The fog and the mist at dusk made of a neat optical illusion.
Guardian of the Crooked Lake Camp site.
Next morning was damp and grey, a little cool even and the bugs where biting, but still in the tolerable range. The portage at Crooked to Long lake is usually the place the bugs really swarm and hardly a black fly in sight until I wondered where they where and wham! As soon as I started to load the boat they made their attack!
So I quickly paddled towards the opening to the lake and paused to get a drink of water when over the ridge on the east side of the lake walked a momma bear and two cubs, and all looked healthy and well fed.
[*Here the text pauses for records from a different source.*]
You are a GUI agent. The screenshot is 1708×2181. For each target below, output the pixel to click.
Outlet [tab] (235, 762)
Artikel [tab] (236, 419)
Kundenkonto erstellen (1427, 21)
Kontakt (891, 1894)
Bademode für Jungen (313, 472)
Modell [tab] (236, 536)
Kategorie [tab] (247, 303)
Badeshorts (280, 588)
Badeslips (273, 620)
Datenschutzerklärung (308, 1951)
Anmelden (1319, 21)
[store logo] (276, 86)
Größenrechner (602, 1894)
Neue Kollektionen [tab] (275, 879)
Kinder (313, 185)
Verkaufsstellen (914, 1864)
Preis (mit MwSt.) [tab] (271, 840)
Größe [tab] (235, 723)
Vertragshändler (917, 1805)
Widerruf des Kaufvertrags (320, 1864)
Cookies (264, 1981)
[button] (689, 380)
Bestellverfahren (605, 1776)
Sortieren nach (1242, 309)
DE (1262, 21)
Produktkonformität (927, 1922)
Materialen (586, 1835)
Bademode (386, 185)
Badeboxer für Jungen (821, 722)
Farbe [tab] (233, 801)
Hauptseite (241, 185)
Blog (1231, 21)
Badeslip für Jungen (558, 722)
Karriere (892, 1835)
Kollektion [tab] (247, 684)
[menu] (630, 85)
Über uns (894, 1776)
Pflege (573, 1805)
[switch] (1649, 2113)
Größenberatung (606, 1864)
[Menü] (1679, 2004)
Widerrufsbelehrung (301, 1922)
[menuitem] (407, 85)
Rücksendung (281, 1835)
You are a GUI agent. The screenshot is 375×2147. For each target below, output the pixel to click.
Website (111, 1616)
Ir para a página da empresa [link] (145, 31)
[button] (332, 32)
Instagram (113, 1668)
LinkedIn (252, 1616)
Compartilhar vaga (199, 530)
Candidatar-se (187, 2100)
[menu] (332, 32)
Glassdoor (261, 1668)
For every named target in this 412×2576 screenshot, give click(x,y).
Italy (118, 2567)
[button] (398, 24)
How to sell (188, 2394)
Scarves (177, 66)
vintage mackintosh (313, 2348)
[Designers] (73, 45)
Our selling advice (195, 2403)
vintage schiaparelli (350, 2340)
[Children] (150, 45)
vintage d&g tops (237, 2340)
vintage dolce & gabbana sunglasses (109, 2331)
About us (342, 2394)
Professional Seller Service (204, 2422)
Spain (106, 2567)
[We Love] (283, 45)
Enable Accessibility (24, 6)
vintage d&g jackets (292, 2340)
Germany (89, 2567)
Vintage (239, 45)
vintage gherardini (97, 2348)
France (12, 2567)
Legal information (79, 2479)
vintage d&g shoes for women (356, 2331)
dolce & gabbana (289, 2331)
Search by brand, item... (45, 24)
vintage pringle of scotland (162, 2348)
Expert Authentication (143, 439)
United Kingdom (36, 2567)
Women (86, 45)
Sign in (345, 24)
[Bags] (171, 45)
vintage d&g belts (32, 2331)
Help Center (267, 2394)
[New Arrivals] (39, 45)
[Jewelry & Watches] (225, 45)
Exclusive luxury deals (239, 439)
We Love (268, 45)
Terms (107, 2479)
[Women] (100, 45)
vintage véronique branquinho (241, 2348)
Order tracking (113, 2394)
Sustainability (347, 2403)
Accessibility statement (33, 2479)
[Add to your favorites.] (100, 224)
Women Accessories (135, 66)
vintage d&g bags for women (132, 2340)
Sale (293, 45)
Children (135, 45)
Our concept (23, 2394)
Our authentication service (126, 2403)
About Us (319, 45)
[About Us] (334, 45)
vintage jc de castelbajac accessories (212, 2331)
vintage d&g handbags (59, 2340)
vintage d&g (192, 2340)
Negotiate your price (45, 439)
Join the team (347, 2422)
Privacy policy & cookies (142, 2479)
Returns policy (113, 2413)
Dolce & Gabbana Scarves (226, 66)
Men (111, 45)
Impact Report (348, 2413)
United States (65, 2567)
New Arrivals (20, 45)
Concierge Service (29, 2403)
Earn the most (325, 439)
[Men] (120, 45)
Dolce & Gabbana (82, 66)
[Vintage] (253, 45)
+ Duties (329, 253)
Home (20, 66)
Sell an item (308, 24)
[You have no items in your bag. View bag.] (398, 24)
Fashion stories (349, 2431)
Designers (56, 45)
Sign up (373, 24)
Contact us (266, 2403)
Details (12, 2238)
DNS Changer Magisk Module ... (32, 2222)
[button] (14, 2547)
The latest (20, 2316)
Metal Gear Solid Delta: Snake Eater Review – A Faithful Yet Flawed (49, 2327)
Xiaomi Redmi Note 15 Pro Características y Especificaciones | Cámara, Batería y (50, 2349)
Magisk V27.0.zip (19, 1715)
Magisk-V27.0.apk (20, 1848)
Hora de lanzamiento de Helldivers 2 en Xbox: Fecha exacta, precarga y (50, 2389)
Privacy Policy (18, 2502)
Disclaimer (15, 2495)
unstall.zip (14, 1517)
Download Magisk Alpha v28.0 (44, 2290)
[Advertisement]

It is pretty narrow and shallow at this end of Long Lake I was sitting on the bottom about 50m from them and really wish I had a camera… oh yeah the cell phone camera, but in my haste to get away from the bugs I through it in the end of the canoe out of my reach.
The mother just sat on her backs watching me and then as I tried to reach for my phone she stood up on her hind legs, the one cub mimicked her and the other does as all little ones do, play with something on the rocks…then she turned and ran. It was fantastic to watch from about 50m away, happy with what I saw, sad for not having a camera shot of it.
The rest of the paddle was quiet, still didn’t see anyone all the way back to the truck, except for the 2 loons that stayed close for the paddle to the north shore. I took the long way back that way because the forecast had been for chance of thunderstorms, but nothing materialized.
All in all a good trip and great experience. I am getting better at going with the flow. Good to see more people interested in the area.
PS. Oh yeah, Littleredcanoe I did forget something……
My belt to hold up my knife and bear spray…….
But I was able to improvise with a cheap tie down strap, and it actually worked better than the belt.